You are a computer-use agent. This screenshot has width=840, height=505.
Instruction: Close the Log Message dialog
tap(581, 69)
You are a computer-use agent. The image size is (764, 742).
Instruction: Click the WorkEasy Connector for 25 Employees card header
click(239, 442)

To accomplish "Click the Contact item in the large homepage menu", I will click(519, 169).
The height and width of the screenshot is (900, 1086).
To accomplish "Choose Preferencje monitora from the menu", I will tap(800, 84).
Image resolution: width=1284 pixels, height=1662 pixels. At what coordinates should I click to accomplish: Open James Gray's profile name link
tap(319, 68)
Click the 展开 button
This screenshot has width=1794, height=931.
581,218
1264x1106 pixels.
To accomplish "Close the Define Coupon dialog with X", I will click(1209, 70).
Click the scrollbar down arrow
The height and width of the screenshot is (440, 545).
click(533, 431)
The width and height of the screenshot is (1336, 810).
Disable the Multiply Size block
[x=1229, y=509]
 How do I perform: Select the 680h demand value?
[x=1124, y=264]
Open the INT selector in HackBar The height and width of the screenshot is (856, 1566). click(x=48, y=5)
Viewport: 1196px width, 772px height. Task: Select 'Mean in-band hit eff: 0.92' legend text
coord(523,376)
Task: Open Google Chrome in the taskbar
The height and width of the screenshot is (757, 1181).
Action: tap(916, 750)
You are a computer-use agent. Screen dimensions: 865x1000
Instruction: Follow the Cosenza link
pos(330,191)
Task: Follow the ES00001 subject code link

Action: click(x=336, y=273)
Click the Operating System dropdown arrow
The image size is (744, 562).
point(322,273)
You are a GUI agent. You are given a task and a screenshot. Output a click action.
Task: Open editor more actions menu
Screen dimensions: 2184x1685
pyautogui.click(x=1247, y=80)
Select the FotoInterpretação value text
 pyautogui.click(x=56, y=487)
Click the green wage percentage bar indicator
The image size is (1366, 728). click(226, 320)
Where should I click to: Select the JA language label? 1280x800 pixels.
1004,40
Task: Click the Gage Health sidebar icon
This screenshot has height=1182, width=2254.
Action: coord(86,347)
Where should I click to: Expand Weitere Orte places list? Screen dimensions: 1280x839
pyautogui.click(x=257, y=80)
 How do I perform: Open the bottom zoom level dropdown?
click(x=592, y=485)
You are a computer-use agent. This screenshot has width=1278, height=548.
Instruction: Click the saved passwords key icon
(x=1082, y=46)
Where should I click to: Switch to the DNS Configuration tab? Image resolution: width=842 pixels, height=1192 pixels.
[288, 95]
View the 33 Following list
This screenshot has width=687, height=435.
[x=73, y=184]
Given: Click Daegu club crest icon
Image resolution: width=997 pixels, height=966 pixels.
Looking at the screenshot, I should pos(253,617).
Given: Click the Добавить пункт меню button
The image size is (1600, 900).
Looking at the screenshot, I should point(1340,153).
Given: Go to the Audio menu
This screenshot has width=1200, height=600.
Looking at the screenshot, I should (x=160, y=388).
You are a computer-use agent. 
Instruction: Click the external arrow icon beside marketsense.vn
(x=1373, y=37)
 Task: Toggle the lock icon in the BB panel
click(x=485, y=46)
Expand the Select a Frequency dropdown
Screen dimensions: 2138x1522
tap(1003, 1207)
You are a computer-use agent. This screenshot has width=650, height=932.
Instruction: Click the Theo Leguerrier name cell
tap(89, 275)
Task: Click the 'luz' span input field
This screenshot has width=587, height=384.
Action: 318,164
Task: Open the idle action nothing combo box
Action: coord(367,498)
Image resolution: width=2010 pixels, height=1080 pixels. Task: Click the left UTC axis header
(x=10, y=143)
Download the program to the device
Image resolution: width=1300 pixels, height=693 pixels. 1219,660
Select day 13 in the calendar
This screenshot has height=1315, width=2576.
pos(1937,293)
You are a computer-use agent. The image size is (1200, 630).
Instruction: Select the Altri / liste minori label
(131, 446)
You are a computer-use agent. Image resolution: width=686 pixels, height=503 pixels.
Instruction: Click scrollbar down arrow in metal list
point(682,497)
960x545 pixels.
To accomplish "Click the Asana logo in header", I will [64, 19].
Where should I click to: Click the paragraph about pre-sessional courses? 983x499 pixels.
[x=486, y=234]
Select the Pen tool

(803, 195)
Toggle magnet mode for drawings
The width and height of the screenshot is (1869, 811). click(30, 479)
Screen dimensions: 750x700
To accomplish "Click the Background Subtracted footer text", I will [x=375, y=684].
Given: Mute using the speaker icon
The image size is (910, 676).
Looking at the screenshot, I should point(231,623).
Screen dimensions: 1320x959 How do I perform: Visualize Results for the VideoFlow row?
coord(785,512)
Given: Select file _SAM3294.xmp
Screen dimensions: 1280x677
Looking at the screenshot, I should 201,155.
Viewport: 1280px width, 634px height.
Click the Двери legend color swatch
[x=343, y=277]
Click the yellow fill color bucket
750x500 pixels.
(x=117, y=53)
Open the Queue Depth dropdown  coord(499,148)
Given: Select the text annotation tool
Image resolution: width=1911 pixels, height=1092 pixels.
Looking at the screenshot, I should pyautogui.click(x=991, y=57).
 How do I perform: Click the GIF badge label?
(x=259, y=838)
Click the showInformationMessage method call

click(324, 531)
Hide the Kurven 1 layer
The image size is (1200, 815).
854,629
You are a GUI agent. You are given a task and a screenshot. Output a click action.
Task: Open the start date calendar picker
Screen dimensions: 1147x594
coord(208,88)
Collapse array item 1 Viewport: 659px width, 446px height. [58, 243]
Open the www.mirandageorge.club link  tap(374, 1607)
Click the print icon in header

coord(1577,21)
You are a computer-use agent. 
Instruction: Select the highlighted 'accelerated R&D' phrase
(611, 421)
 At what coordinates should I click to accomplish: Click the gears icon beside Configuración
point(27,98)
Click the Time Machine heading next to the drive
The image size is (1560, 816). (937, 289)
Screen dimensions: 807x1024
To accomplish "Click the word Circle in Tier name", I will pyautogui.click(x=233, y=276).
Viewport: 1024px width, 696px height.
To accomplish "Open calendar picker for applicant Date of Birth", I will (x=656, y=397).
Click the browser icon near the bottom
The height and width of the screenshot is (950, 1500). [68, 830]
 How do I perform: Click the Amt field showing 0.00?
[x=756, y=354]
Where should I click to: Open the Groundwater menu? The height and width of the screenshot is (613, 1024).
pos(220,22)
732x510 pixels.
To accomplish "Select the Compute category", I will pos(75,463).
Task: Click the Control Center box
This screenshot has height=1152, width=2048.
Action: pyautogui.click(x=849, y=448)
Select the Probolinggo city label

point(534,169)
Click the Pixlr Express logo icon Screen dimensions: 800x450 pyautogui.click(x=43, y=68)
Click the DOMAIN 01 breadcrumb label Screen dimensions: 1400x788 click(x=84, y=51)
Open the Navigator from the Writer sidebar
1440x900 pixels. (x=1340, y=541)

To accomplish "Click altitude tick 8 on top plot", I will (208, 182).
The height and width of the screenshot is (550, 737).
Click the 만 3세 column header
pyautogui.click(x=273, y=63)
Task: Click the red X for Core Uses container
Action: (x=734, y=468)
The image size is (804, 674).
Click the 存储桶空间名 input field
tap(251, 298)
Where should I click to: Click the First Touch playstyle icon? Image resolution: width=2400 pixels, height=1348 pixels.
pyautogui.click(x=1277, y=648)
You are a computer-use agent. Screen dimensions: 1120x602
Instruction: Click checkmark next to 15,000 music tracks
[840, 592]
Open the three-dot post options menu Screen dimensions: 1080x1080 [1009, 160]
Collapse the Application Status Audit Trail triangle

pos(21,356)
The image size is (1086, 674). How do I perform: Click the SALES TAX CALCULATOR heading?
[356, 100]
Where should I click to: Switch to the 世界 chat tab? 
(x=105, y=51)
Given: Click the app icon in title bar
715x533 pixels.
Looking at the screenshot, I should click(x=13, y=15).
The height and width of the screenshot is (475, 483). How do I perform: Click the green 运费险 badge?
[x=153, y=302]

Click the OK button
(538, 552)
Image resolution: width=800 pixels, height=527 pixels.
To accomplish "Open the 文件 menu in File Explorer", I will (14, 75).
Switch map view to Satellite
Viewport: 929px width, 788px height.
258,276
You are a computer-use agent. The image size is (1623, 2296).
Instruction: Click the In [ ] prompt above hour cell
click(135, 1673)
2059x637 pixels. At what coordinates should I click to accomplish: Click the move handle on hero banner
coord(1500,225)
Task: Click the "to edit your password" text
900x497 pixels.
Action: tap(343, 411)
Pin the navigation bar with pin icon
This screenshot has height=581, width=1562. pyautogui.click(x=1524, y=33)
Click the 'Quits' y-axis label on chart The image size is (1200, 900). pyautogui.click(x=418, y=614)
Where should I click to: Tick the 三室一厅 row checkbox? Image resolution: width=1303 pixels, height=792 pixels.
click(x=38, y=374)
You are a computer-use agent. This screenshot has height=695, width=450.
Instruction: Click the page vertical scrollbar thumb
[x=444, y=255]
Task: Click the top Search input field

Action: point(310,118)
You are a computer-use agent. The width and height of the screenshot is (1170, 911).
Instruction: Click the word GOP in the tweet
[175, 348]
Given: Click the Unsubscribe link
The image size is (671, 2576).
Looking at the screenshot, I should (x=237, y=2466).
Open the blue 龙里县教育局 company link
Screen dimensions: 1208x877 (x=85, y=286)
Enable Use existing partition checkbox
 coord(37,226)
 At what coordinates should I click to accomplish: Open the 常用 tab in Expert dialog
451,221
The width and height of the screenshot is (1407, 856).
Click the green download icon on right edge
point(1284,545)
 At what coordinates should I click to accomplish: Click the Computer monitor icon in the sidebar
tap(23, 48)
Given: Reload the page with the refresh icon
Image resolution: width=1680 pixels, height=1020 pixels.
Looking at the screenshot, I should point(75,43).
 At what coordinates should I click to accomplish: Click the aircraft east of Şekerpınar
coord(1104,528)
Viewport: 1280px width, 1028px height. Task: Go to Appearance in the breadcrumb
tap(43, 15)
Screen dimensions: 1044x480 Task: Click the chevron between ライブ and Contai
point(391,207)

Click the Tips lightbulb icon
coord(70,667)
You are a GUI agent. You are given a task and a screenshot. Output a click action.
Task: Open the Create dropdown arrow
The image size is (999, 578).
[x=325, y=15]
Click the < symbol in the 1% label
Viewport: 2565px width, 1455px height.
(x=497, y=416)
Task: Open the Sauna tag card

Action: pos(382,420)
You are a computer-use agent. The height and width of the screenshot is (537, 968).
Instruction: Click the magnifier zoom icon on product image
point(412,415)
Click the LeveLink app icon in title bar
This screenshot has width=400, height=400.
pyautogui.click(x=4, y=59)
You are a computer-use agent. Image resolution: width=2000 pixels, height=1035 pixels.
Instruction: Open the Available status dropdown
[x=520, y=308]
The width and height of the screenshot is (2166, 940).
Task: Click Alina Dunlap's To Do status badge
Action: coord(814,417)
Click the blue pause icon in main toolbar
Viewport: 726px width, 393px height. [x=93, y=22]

**OBJECTIVE:**
Convert the lines into a numbered list with blank lines omitted, starting at the first line and ending at the line containing "point(322,273)", both ends included.

**OUTPUT:**
1. You are a computer-use agent. This screenshot has width=840, height=505.
2. Instruction: Close the Log Message dialog
3. tap(581, 69)
4. You are a computer-use agent. The image size is (764, 742).
5. Instruction: Click the WorkEasy Connector for 25 Employees card header
6. click(239, 442)
7. To accomplish "Click the Contact item in the large homepage menu", I will click(519, 169).
8. The height and width of the screenshot is (900, 1086).
9. To accomplish "Choose Preferencje monitora from the menu", I will tap(800, 84).
10. Image resolution: width=1284 pixels, height=1662 pixels. At what coordinates should I click to accomplish: Open James Gray's profile name link
11. tap(319, 68)
12. Click the 展开 button
13. This screenshot has width=1794, height=931.
14. 581,218
15. 1264x1106 pixels.
16. To accomplish "Close the Define Coupon dialog with X", I will click(1209, 70).
17. Click the scrollbar down arrow
18. The height and width of the screenshot is (440, 545).
19. click(533, 431)
20. The width and height of the screenshot is (1336, 810).
21. Disable the Multiply Size block
22. [x=1229, y=509]
23.  How do I perform: Select the 680h demand value?
24. [x=1124, y=264]
25. Open the INT selector in HackBar The height and width of the screenshot is (856, 1566). click(x=48, y=5)
26. Viewport: 1196px width, 772px height. Task: Select 'Mean in-band hit eff: 0.92' legend text
27. coord(523,376)
28. Task: Open Google Chrome in the taskbar
29. The height and width of the screenshot is (757, 1181).
30. Action: tap(916, 750)
31. You are a computer-use agent. Screen dimensions: 865x1000
32. Instruction: Follow the Cosenza link
33. pos(330,191)
34. Task: Follow the ES00001 subject code link
35. Action: click(x=336, y=273)
36. Click the Operating System dropdown arrow
37. The image size is (744, 562).
38. point(322,273)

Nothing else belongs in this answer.